Data to process:
*** Begin section ***
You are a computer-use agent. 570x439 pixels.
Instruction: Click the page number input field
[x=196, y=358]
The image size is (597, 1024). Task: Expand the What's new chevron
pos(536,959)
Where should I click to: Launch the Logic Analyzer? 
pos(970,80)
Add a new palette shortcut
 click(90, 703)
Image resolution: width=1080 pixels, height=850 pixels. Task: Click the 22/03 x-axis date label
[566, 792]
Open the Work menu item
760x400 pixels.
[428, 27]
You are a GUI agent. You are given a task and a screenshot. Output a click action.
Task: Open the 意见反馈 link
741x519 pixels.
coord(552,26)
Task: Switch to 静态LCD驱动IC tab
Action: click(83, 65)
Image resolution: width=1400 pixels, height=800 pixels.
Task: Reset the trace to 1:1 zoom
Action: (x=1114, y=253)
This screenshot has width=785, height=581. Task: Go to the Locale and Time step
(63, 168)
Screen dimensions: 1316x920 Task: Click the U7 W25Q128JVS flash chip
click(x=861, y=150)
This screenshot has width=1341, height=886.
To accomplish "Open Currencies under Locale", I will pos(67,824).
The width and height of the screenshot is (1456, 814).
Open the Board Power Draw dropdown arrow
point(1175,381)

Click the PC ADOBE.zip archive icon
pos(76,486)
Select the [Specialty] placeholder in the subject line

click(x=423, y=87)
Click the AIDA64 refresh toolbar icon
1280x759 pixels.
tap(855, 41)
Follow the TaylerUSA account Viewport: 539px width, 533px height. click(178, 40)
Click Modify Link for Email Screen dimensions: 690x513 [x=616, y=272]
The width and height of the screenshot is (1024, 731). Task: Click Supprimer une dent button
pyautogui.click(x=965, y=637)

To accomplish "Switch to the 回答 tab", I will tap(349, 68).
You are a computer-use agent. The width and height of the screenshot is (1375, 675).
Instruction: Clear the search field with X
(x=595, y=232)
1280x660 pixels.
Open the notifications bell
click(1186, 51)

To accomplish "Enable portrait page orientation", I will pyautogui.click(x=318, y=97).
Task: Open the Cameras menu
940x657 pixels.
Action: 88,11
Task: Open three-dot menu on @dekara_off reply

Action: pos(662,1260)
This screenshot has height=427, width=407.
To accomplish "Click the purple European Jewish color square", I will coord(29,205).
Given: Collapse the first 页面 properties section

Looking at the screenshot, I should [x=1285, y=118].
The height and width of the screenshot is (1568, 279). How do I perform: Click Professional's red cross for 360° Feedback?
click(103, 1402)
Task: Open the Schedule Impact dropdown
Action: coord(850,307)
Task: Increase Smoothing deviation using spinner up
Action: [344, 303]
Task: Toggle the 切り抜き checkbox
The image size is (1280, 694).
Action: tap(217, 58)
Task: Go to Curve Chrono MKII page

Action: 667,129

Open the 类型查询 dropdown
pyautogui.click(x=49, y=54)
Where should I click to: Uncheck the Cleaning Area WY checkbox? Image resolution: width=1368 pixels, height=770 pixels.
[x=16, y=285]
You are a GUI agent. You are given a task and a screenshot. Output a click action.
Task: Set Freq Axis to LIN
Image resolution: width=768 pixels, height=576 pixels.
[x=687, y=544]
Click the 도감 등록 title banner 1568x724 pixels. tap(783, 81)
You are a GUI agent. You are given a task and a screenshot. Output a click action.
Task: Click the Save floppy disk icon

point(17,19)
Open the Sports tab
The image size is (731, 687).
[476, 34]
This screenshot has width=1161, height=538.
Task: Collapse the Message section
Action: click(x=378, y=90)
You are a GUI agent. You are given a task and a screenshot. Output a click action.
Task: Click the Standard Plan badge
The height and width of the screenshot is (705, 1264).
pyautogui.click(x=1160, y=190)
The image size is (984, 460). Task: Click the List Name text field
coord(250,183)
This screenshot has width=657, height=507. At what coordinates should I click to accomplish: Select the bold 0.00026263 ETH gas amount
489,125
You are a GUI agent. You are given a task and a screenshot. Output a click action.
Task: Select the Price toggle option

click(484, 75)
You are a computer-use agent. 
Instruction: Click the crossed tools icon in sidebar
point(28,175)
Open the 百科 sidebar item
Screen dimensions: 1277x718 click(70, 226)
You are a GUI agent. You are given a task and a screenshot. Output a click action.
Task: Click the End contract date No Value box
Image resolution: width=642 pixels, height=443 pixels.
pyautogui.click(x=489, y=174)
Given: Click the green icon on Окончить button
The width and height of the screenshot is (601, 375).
*** End section ***
What you need to do: Identify and extract each line of the listing that contains "will".

Output for this task:
To accomplish "Open Currencies under Locale", I will pos(67,824).
To accomplish "Switch to the 回答 tab", I will tap(349, 68).
To accomplish "Enable portrait page orientation", I will pyautogui.click(x=318, y=97).
To accomplish "Click the purple European Jewish color square", I will coord(29,205).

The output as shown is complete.